© Morgane Moal
ƒƒƒ article de Emmanuelle Saulnier
Sans leçon de morale, ni condescendance, évitant les clichés de la victimisation, les stéréotypes et la complaisance, cinq comédiennes dont la metteuse en scène Lisa Guez, réussissent le tour de force, avec quatre chaises dans un décor nu, à démontrer que toute femme peut se défaire de son Barbe Bleue.
Les femmes de Barbe Bleue revisitent la figure du prédateur sexuel et serial killer du conte de Charles Perrault, non pas à l’heure #MeToo car la pièce a été créée avant son déclenchement, mais dans une transposition à l’époque contemporaine bénéficiant d’analyses qui ne sont pas des brûlots féministes même si le propos est bel et bien un discours féministe affirmé et assumé, et à juste titre. En s’appuyant notamment sur le formidable ouvrage de la psychanalyste Clarissa Pinkola Estés, Femmes qui courent avec les loups, l’homme n’est pas mis en simple position d’accusé, c’est un système de pensée ancestral qui est remis en cause et interpellé, passant par la responsabilité des femmes elles-mêmes.

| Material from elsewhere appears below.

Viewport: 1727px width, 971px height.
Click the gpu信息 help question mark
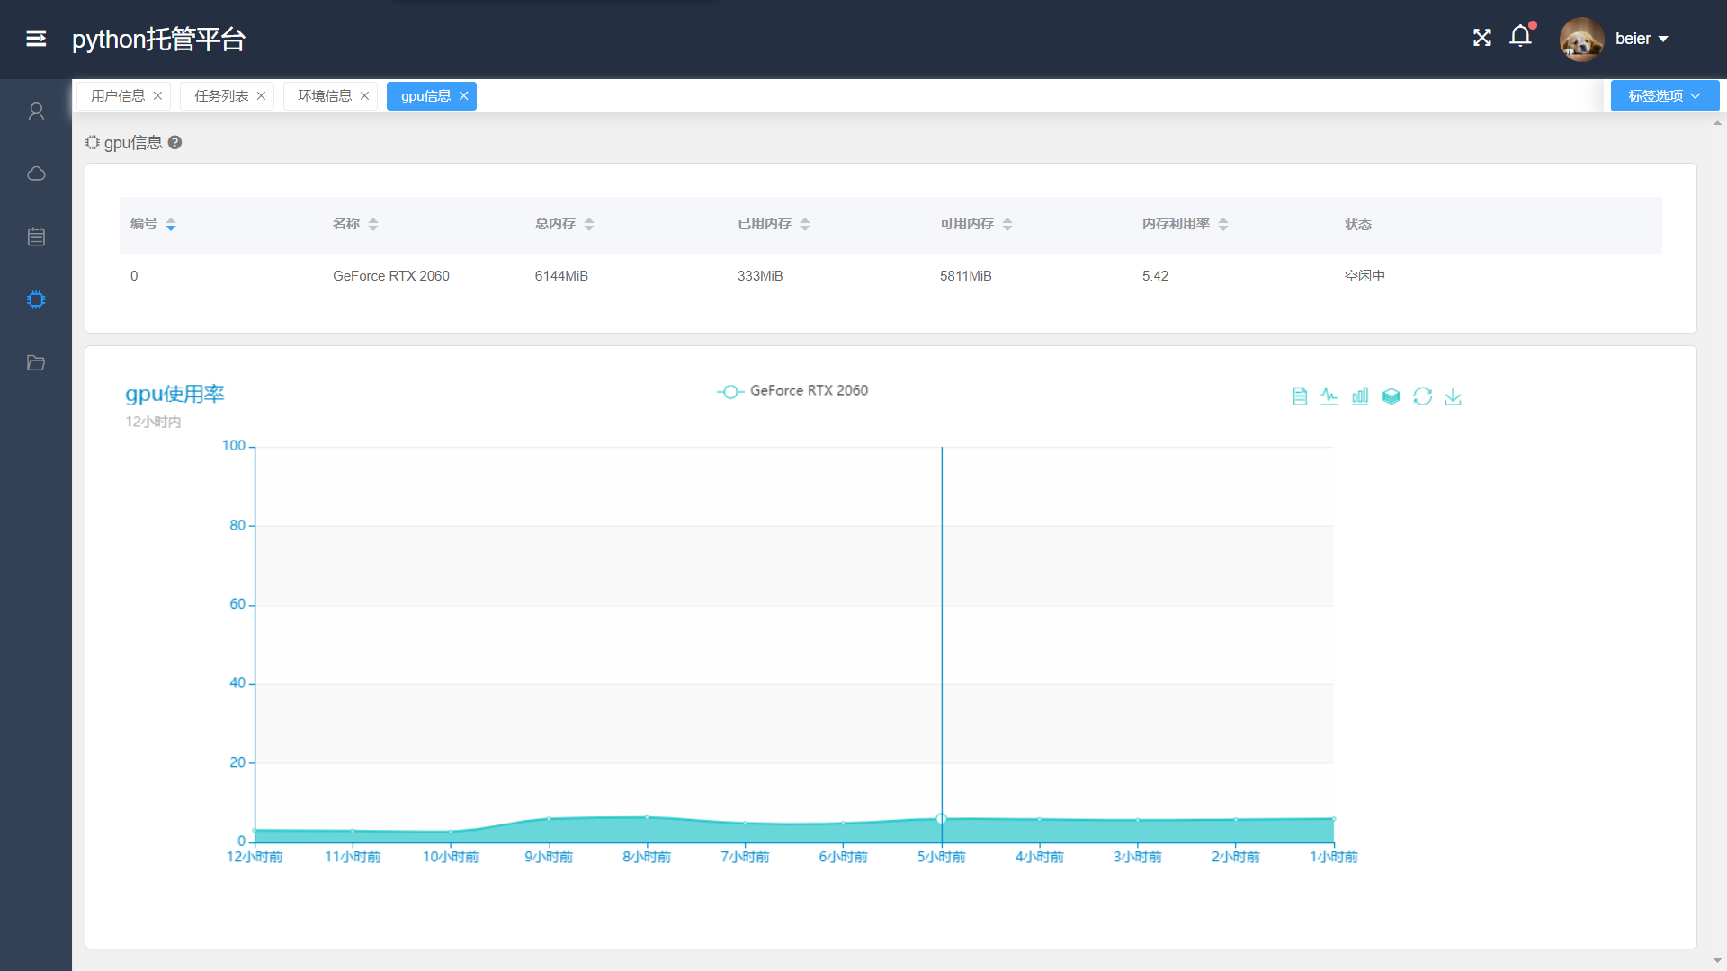(x=175, y=142)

L’écriture collective mise en forme par Valentine Krasnochok alliée aux personnalités très différentes des comédiennes/femmes à l’énergie dévorante, permet à chacune de se reconnaître à un moment de sa vie, dans une situation ou un moment particulier de son existence. Qui n’a pas succombé ou failli se faire prendre dans les rets d’un Barbe Bleue ? Rares sont celles qui peuvent répondre par la négative, car rares sont celles qui ne se sont pas interdit un temps, plus ou moins long pour chacune, toute liberté ou qui ne se sont pas senties obligées à un moment ou à un autre de jouer un rôle social fantasmé, de satisfaire des désirs non partagés, de raisonner par rapport à un idéal ou même une place inculquée sur des générations, pour ne pas dire depuis que l’humanité existe, ou qui encore ne se sont pas faites traitées de pute ou de nymphomane parce qu’elles ont exprimé ou réalisé leurs désirs pas plus condamnables que ceux des hommes. Mais qu’est-ce qui fait qu’une femme peut accepter un jour de devenir une proie et qu’elle ait tant de mal à sortir du piège qu’elle a parfois accepté elle-même de refermer ?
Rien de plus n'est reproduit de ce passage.